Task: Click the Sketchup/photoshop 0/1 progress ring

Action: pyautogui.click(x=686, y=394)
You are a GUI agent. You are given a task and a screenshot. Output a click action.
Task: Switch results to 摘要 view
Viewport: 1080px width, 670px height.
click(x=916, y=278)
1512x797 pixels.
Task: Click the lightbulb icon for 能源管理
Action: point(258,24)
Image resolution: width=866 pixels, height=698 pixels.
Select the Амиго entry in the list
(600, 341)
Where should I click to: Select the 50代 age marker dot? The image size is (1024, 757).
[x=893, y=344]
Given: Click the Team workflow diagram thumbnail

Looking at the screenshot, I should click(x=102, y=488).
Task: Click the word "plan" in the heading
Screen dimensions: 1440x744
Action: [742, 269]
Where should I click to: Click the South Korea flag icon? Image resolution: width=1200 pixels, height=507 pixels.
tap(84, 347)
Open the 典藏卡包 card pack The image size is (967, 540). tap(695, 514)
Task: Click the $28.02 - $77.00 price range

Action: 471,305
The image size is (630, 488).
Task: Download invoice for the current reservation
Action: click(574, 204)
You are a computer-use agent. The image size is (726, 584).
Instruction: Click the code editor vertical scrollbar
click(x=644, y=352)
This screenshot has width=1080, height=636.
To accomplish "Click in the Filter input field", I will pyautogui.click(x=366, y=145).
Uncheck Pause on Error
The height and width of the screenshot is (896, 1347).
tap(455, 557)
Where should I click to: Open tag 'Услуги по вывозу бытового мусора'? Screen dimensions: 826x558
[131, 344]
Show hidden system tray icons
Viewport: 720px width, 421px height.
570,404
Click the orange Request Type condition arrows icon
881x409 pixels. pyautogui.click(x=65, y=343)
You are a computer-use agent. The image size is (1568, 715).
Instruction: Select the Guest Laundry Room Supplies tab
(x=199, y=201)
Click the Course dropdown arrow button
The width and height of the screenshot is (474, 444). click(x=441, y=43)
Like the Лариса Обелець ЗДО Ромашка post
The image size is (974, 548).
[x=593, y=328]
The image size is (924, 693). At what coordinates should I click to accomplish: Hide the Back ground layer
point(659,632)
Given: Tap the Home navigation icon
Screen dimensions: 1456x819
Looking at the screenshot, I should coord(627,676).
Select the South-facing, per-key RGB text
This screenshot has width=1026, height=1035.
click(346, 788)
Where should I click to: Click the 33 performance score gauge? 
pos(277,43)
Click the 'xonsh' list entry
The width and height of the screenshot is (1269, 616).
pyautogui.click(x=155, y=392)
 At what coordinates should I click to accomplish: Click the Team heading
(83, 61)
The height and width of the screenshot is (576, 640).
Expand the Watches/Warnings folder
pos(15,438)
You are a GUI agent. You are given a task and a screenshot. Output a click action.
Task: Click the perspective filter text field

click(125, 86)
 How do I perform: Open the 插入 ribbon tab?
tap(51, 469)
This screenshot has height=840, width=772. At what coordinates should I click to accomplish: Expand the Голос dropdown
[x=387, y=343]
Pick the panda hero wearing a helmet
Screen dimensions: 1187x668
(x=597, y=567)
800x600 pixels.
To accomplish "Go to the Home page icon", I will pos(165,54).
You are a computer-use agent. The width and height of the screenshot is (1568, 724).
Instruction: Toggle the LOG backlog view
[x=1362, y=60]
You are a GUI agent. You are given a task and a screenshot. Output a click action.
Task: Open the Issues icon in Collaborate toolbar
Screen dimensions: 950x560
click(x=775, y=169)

########################################

* **Task instructions**
Show each line of the listing that holds the string "Home".

* **Response to this task**
Given: Tap the Home navigation icon
To accomplish "Go to the Home page icon", I will pos(165,54).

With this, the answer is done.